We had a number of queries about the Ensembl VEP related to its support for SARS-CoV-2. Here, we talk about how you can use the command line VEP to analyse your variants against the SARS-CoV-2 gene set from Ensembl.
This uses the VEP custom annotation option and the GFF file with the SARS-CoV-2 gene annotation available on our FTP site. The GFF file needs sorting and indexing as described here. You also need a FASTA file with the sequence that is available from our FTP site too. The FASTA file will need bgzip’ing to enable rapid sequence look up.

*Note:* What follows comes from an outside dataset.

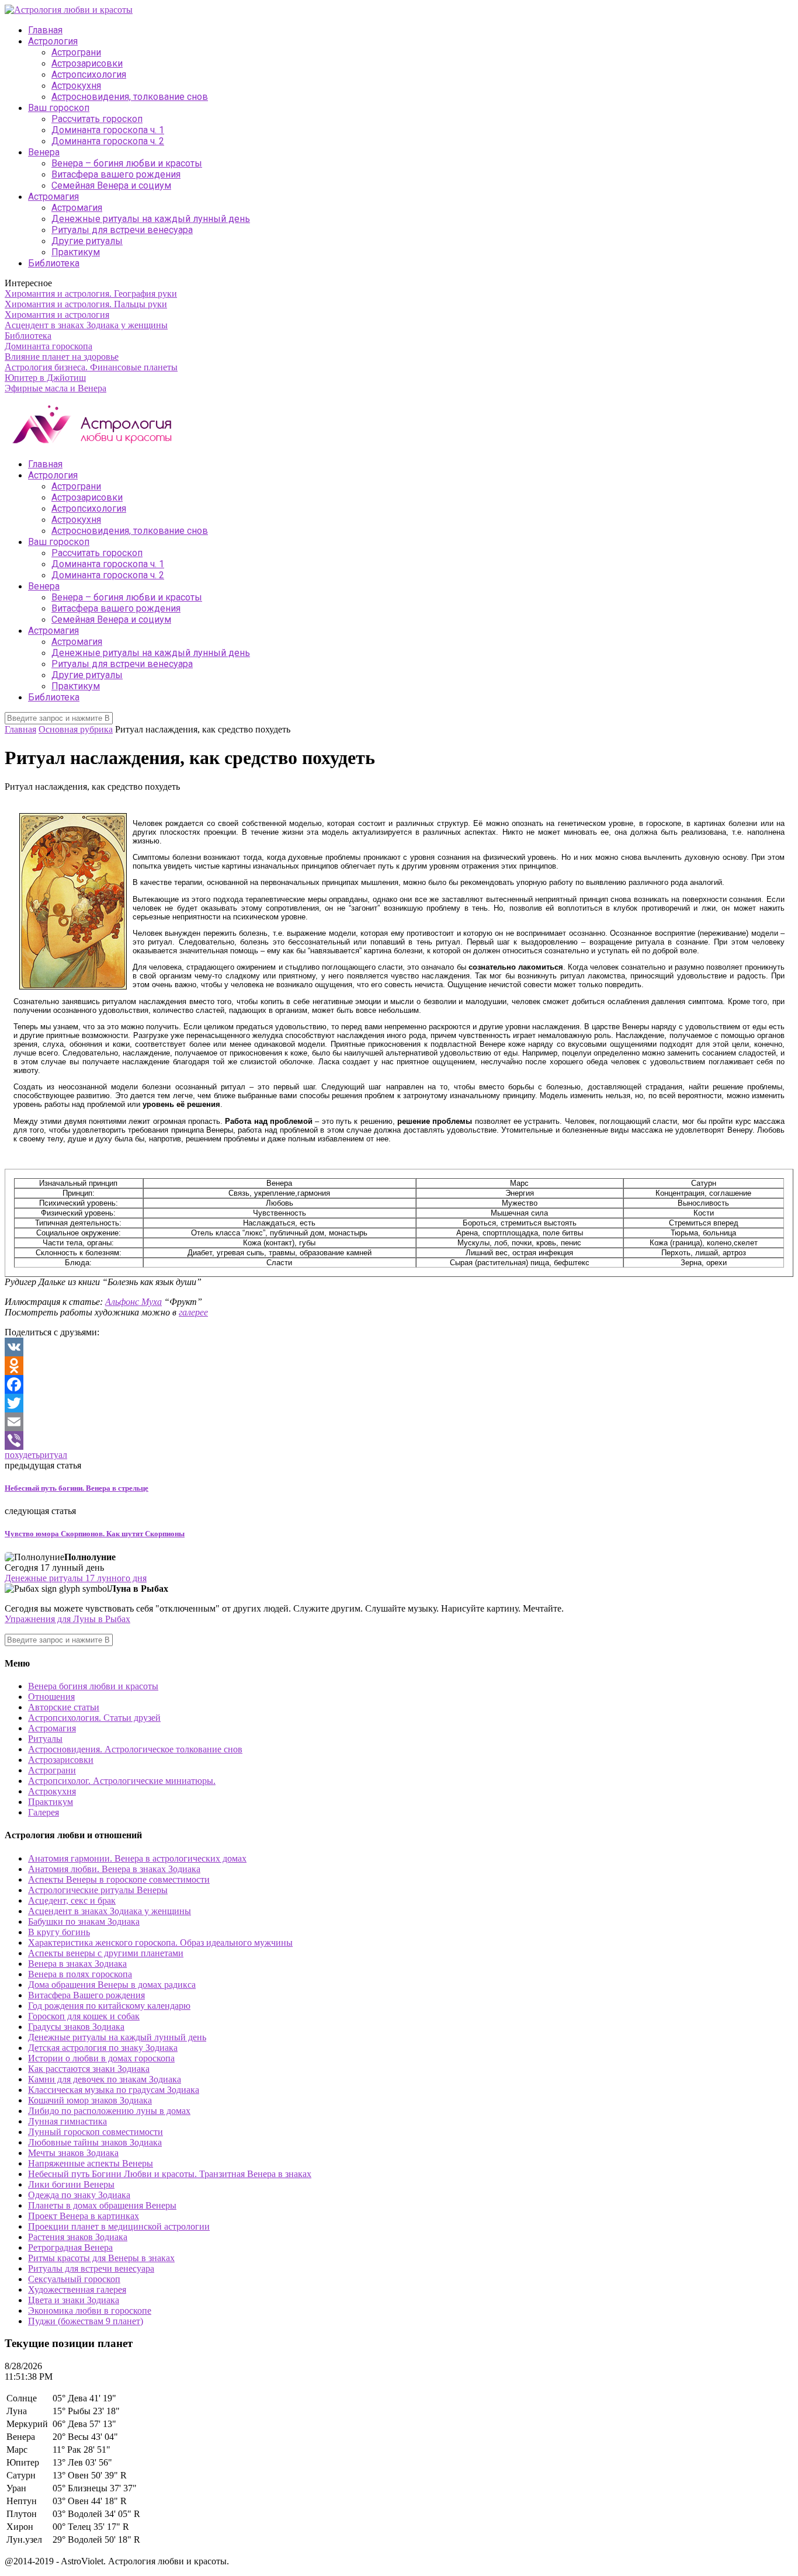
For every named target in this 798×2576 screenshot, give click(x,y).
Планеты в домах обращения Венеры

For our example, we use the accession MN908947.3 as the sequence name. If your variant file uses a different name for the sequence (such as NC_045512.2) you will need to provide a synonym file, such as chr_synonyms.txt used in the example command below. This would have the following format in our example:
MN908947.3 NC_045512.2
NC_045512.2 MN908947.3
Now you are ready to run the VEP! Here is an example command using a VCF file with your variants as input:
vep -i myvariants.vcf -gff Sars_cov_2.ASM985889v3.100.primary_assembly.MN908947.3.gff3.gz -fasta Sars_cov_2.ASM985889v3.dna_sm.toplevel.fa.gz -synonyms chr_synonyms.txt
If you want to compare to other variant sets, or filter against the list of problematic sites from De Maio et al, you can use the -custom option to annotate and the filter_vep tool for further filtering :
-custom reference.vcf.gz,,vcf,exact,0,
Finally, if you ever happen to work on a different virus or organism that we don’t have in Ensembl, keep in mind that you can use the VEP too, as described in an earlier blog.